* _EXERCISE INSTRUCTIONS_
Beginning with the line containing "The image size is (1400, 1049)." and going on through the line containing "Click the 复制 (Copy) command", the lines below are to be returned exactly, pictures excluded and nothing added.

* _AVAILABLE RECORDS_
=-=-=
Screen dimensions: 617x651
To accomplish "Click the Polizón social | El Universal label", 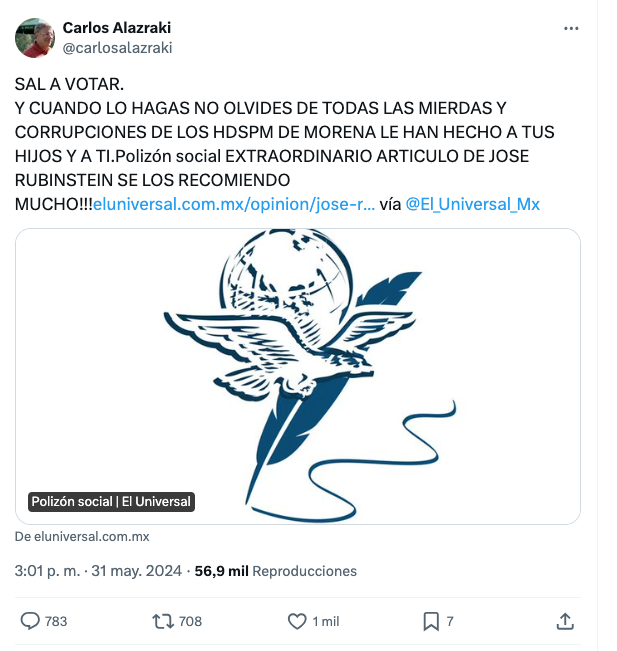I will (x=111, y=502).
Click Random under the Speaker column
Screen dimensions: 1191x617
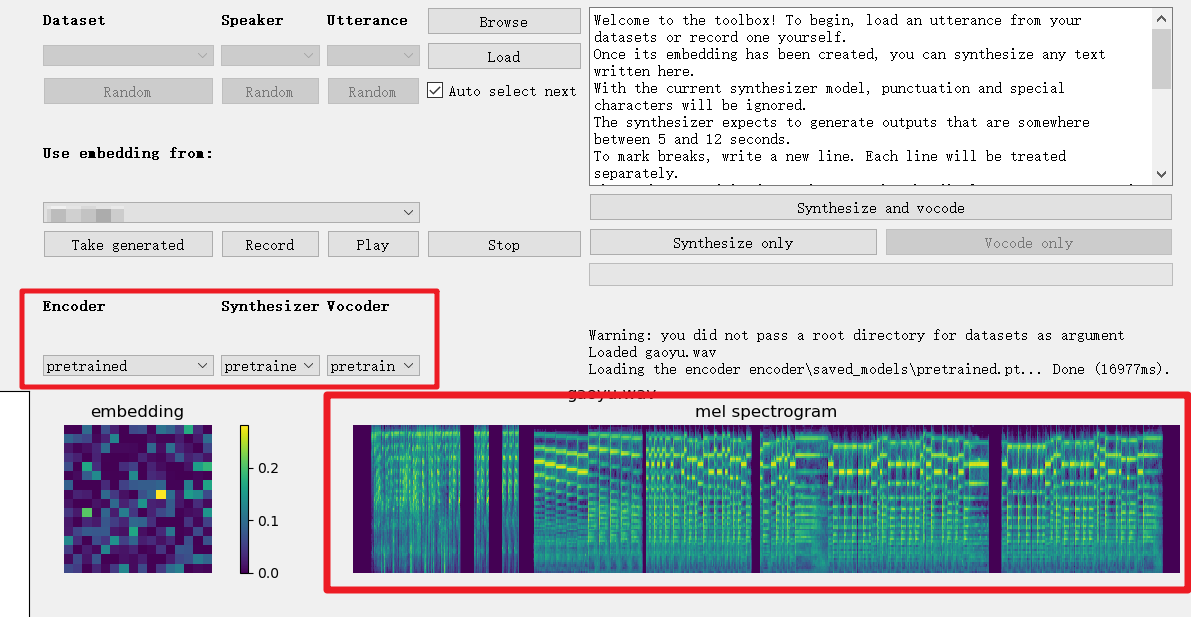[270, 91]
=-=-=
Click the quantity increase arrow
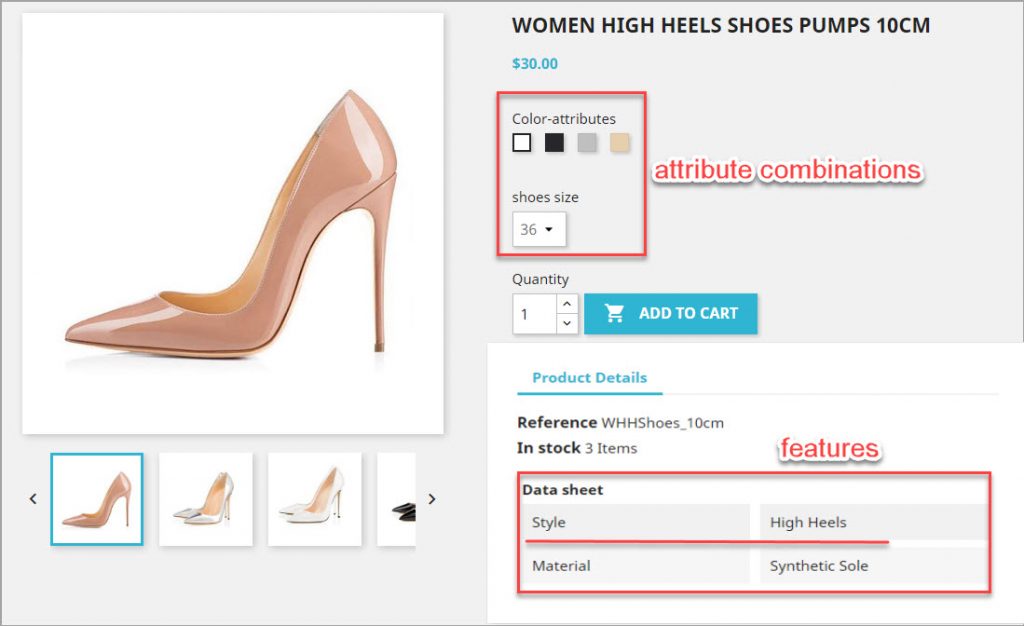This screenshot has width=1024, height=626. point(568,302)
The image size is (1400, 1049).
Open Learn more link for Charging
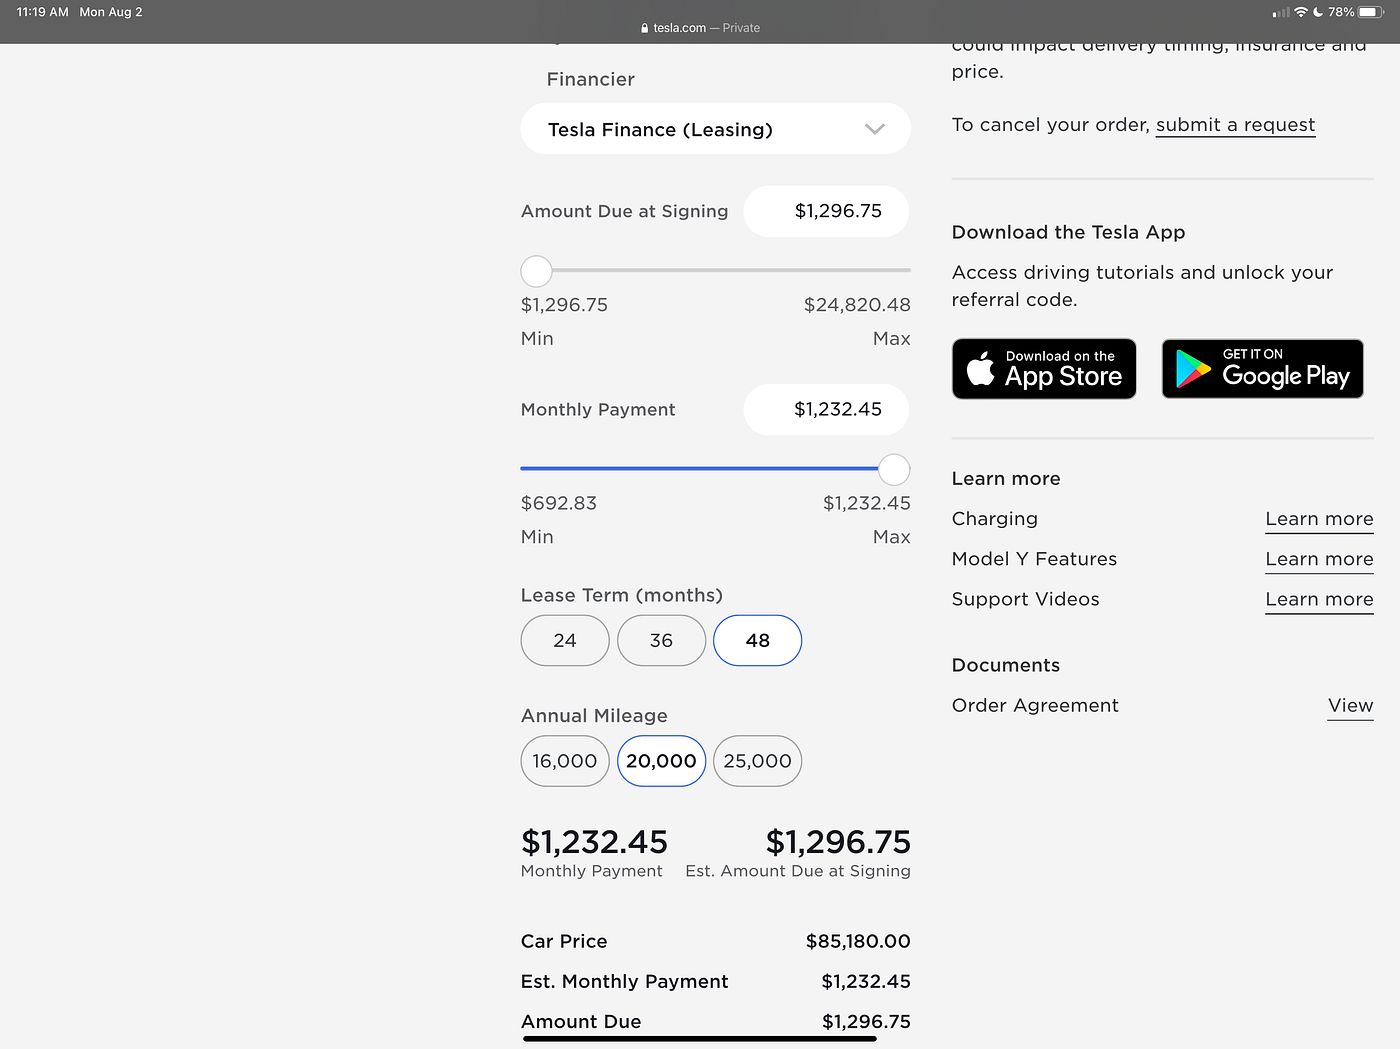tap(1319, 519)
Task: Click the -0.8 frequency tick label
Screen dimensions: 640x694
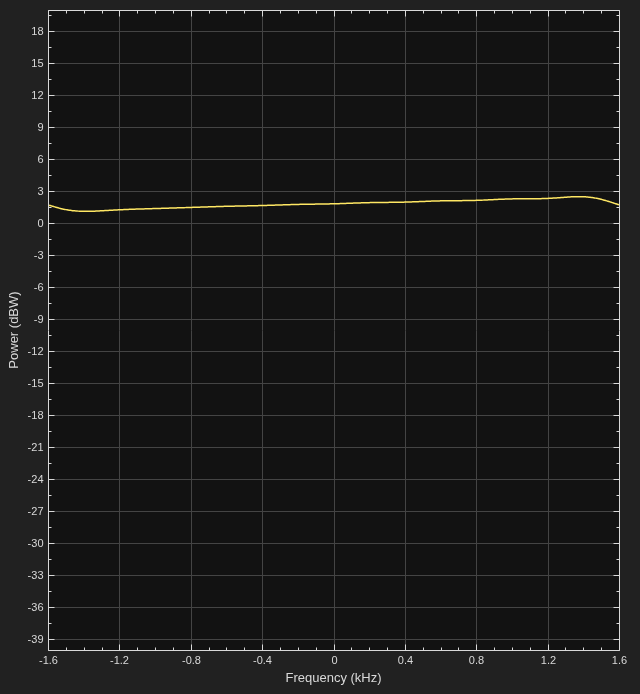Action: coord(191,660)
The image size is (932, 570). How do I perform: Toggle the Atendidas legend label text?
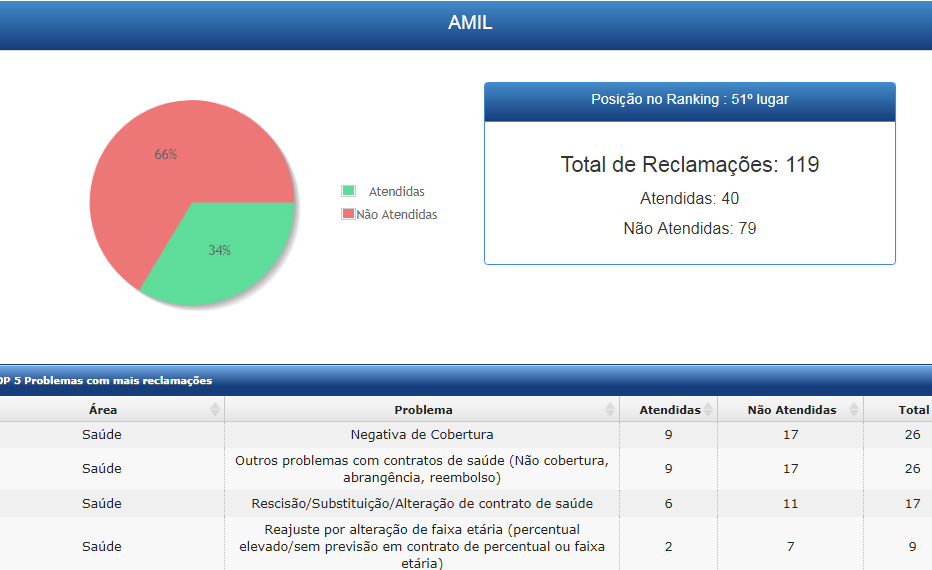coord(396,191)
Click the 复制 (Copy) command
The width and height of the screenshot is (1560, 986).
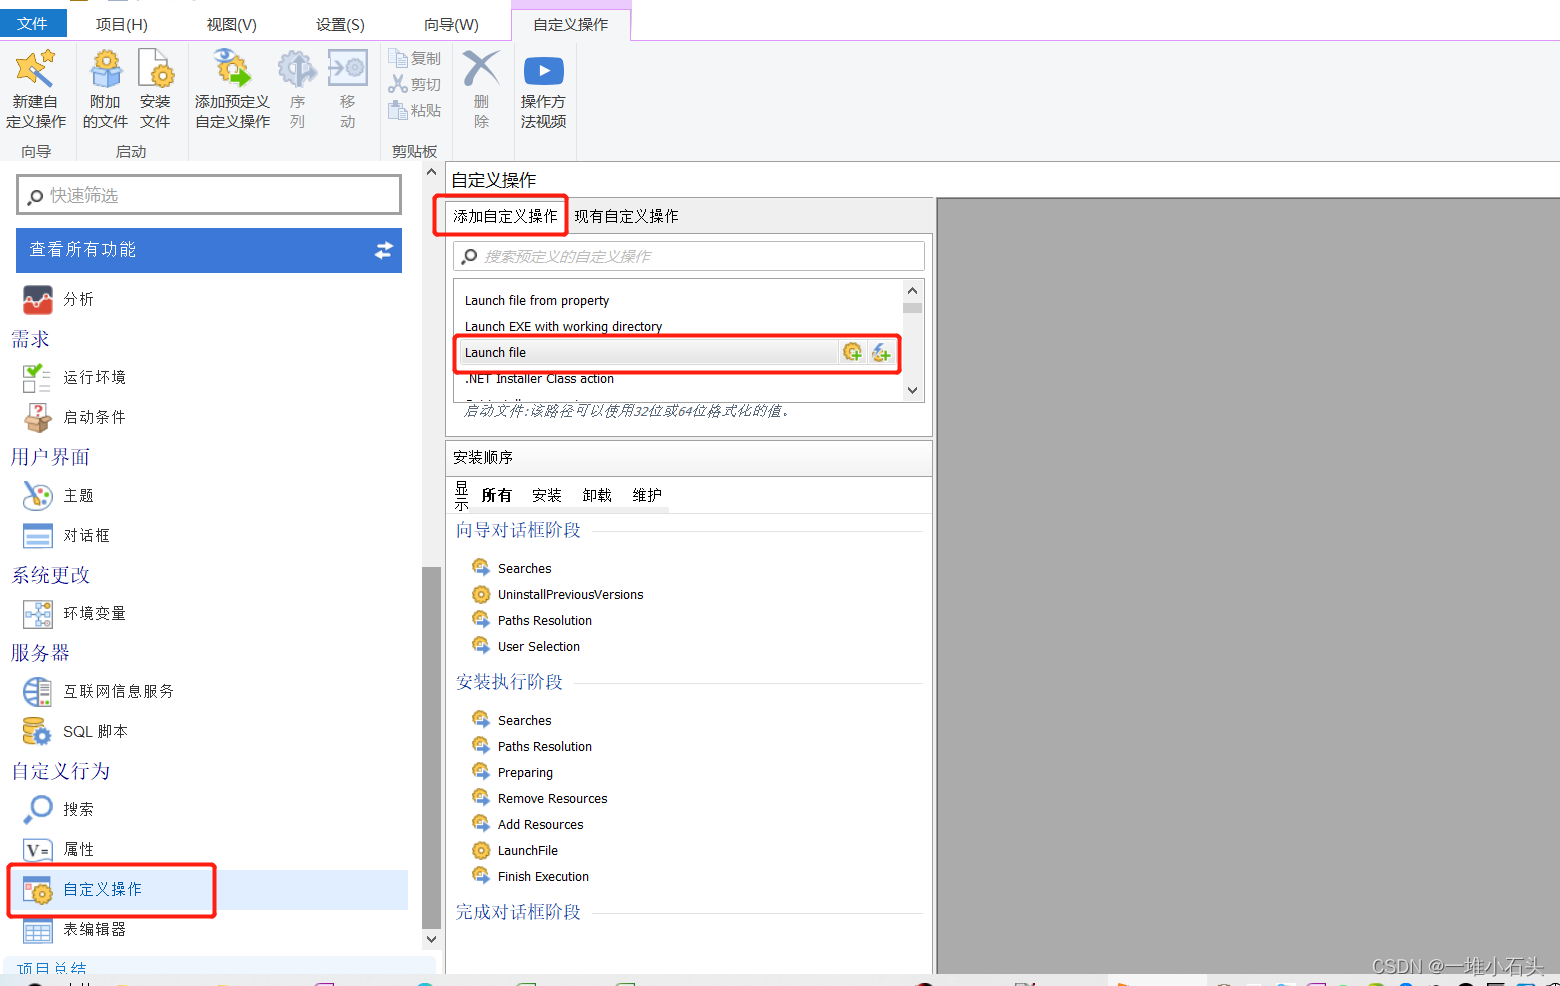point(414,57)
=-=-=
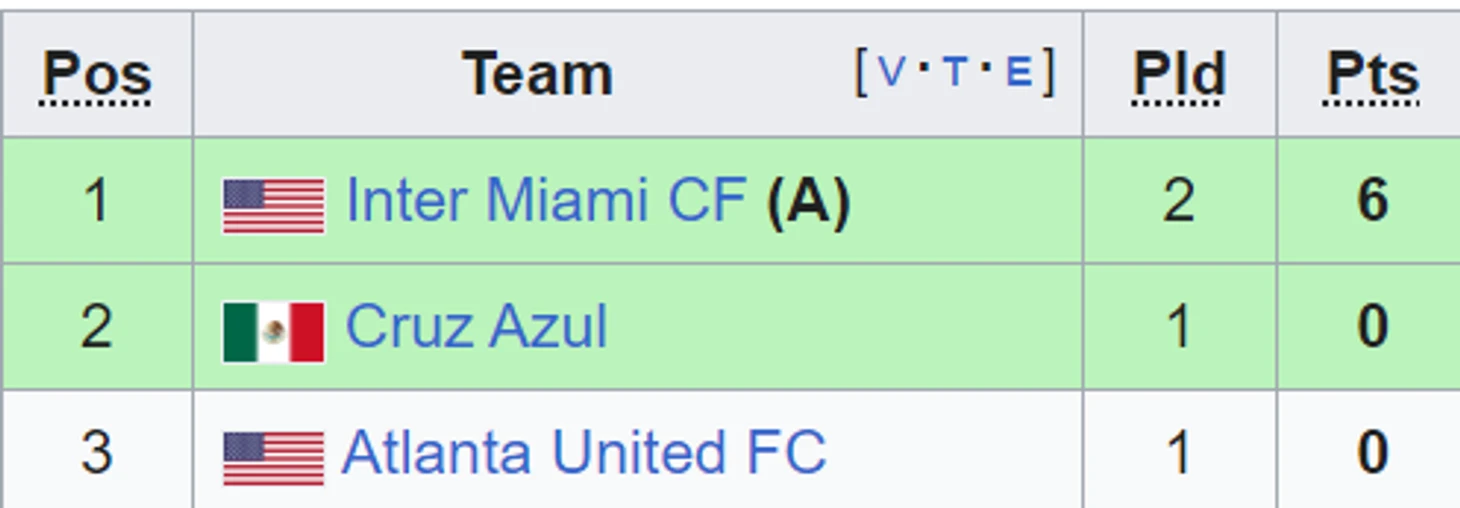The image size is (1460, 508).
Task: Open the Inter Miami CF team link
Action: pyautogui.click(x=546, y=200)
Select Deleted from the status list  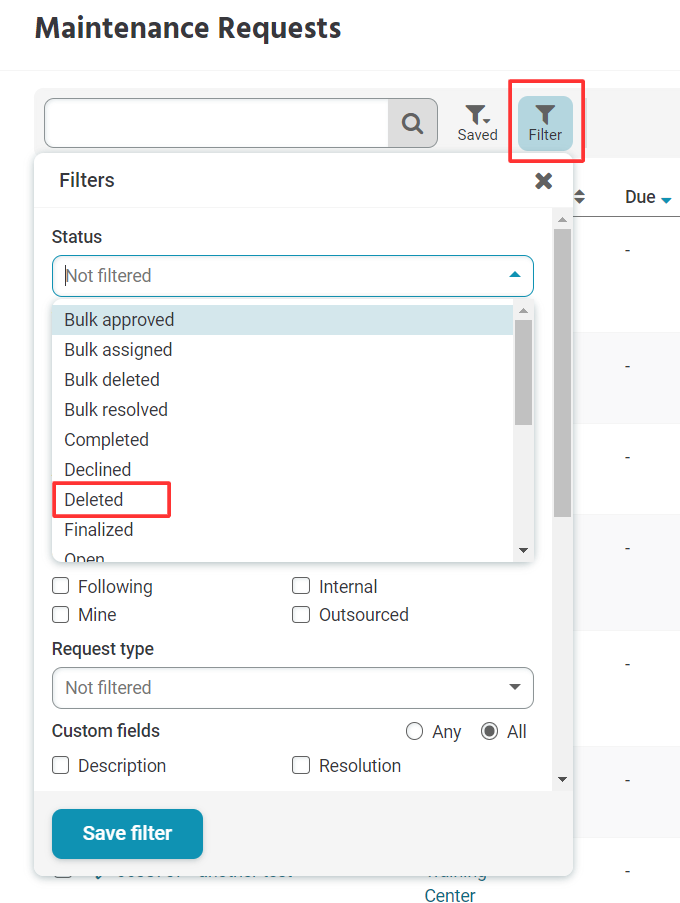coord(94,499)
=-=-=
* _YOUR RESPONSE_
The image size is (1400, 1049).
Open Learn more link for Charging
tap(1319, 519)
Task: Click the -0.8 frequency tick label
Screen dimensions: 640x694
Action: coord(191,660)
The image size is (932, 570). How do I perform: Toggle the Atendidas legend label text?
coord(396,191)
Click the 复制 (Copy) command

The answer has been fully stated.